11 Tips for Rookies – How to Nail Your First Job Interview

This article is targeted to young adults post-high school, although younger individuals will benefit as well.  It is important to make a good first impression if you want the job.  Let’s face it – interviews take time (your time and the interviewer’s time) and money.

To ensure you make the right first impression, follow the 11 tips, below:

Before you apply:

  1. Study the job post/description (job functions, compensation, work hours, benefits, etc.) and prepare examples of how you meet the essential functions of the job.
  2. Study the employer. Research the organization’s reputation, geographic location, number of employees, etc.  If you like what you find, apply for the position.

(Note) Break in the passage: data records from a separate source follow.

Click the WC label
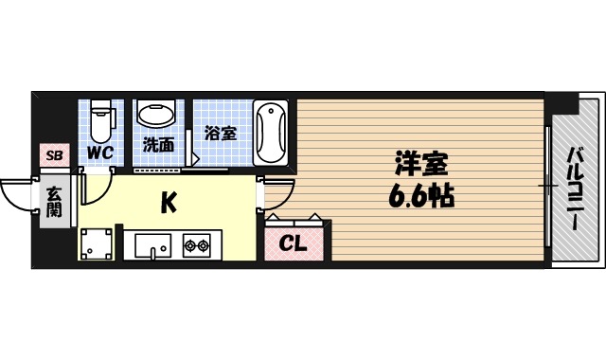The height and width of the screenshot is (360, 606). pyautogui.click(x=99, y=152)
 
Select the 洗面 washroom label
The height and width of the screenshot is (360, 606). pyautogui.click(x=158, y=146)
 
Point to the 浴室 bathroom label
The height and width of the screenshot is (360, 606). pyautogui.click(x=221, y=134)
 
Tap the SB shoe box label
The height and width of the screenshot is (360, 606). pyautogui.click(x=53, y=154)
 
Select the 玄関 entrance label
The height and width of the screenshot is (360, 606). pyautogui.click(x=54, y=200)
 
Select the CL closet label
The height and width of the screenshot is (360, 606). pyautogui.click(x=294, y=243)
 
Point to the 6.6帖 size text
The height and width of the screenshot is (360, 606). pyautogui.click(x=420, y=197)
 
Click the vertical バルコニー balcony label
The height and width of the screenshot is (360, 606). pyautogui.click(x=575, y=188)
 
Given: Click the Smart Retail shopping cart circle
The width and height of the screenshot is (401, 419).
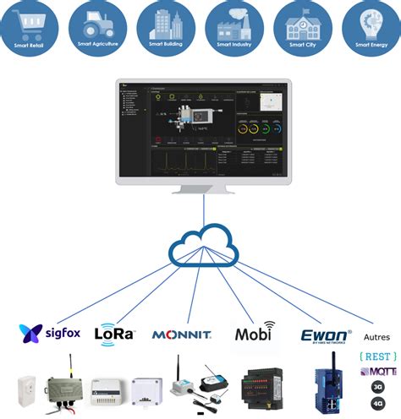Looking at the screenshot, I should (x=30, y=27).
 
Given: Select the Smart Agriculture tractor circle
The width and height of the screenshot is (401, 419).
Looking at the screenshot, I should (x=98, y=27).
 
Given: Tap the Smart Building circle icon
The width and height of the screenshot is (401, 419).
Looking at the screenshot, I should (x=166, y=27).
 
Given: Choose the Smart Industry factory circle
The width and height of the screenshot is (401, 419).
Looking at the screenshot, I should (x=234, y=27).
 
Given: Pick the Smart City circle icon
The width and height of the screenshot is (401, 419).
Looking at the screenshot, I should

After you are contacted and are offered the first interview:

  1. Arrive 10-15 minutes early for the interview. Drive to the location of the interview near its actual day and time (a practice run).  Then, you can ensure that on the day of the actual interview, you will arrive early and are prepared for parking, etc.
  2. Create and memorize your “elevator pitch.” Why are you the most valuable applicant and what differentiates you from others? What will you bring to the job that no one else can?  Make sure you state your elevator pitch during the interview.
  3. Research the interviewer(s) and be prepared to ask specific questions about that person(s) and the position you are applying for. If the interviewer recently wrote an article/blog, etc., read it and ask follow-up questions. Regarding the job, gather as much information as possible to determine whether you desire to work there.  Develop questions regarding diversity, opportunities for growth and development, workplace culture, healthcare benefits, remote work options (unless the job post forbids remote work), other benefits (bereavement leave), etc.
  4. Prepare to answer behavioral questions. Behavioral questions are asked to determine how you act in a specific situation.  For example, be prepared to answer how you worked with a less than pleasant coworker; a time when you failed to meet a goal and what you learned; and when and how you solved a challenging problem.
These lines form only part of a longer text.